→ **Exercise a**:
Condense the paragraph of the heat detector text that begins "This is the most common type of heat detector" into a short bulleted list, keeping its main facts.

→ **Text shown**:
▼

A heat detector is a fire alarm device designed to respond when the convected thermal energy of a fire increases the temperature of a heat sensitive element. The thermal mass and conductivity of the element regulate the rate flow of heat into the element. All heat detectors have this thermal lag. Heat detectors have two main classifications of operation, "rate-of-rise" and "fixed temperature". The heat detector is used to help in the reduction of property damage.

==Fixed temperature heat detectors==
This is the most common type of heat detector. Fixed temperature detectors operate when the heat sensitive eutectic alloy reaches the eutectic point changing state from a solid to a liquid. Thermal lag delays the accumulation of heat at the sensitive element so that a fixed-temperature device will reach its operating temperature sometime after the surrounding air temperature exceeds that temperature. The most common fixed temperature point for electrically connected heat detectors is 58 °C.

▲

→ **Stored data**:
▼

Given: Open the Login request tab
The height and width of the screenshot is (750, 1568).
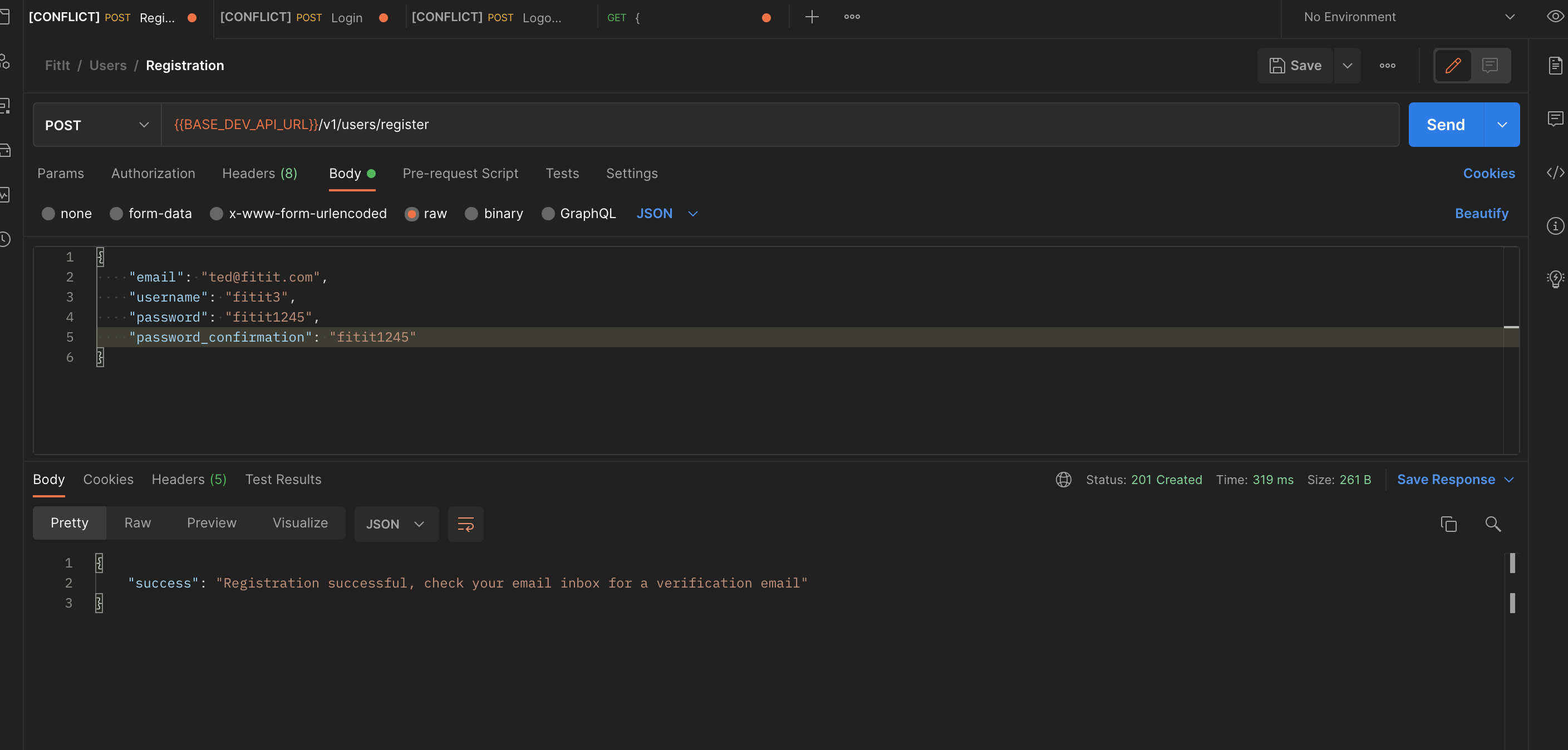Looking at the screenshot, I should coord(304,17).
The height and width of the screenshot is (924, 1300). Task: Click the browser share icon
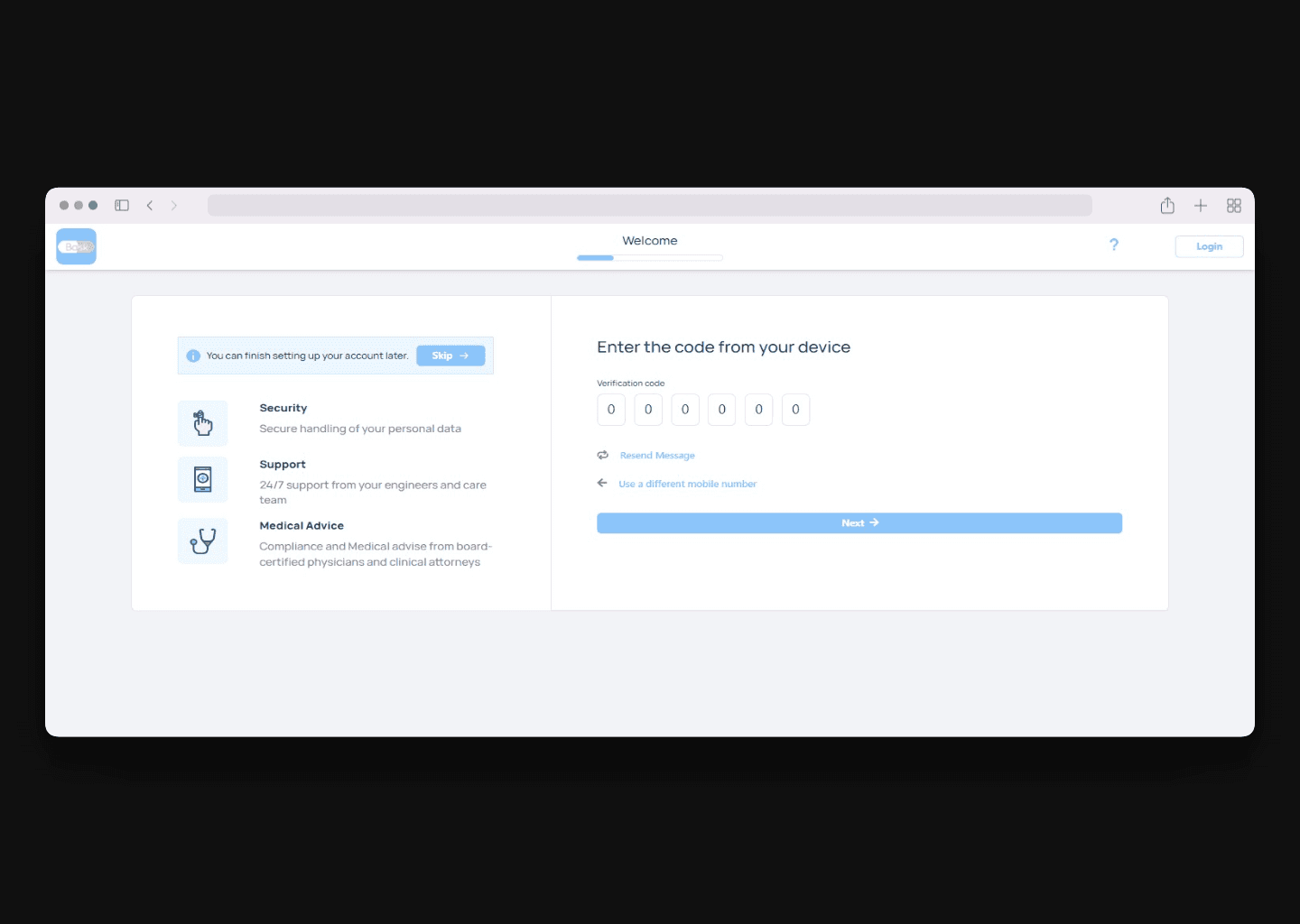point(1167,206)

▲

→ **Exercise b**:
Echo the listing word for word, starting with the line that contains "The height and width of the screenshot is (924, 1300)." and going on through the end of the listing, without the pictures.

→ **Written answer a**:
- Fixed temperature detectors are the most common type of heat detector.
- They operate when a heat-sensitive eutectic alloy reaches its eutectic point and changes from a solid to a liquid.
- Because of thermal lag, the device reaches its operating temperature some time after the surrounding air exceeds that temperature.
- The most common fixed temperature point for electrically connected heat detectors is 58 °C.

→ **Written answer b**:
The height and width of the screenshot is (924, 1300). Task: Click the browser share icon
point(1167,206)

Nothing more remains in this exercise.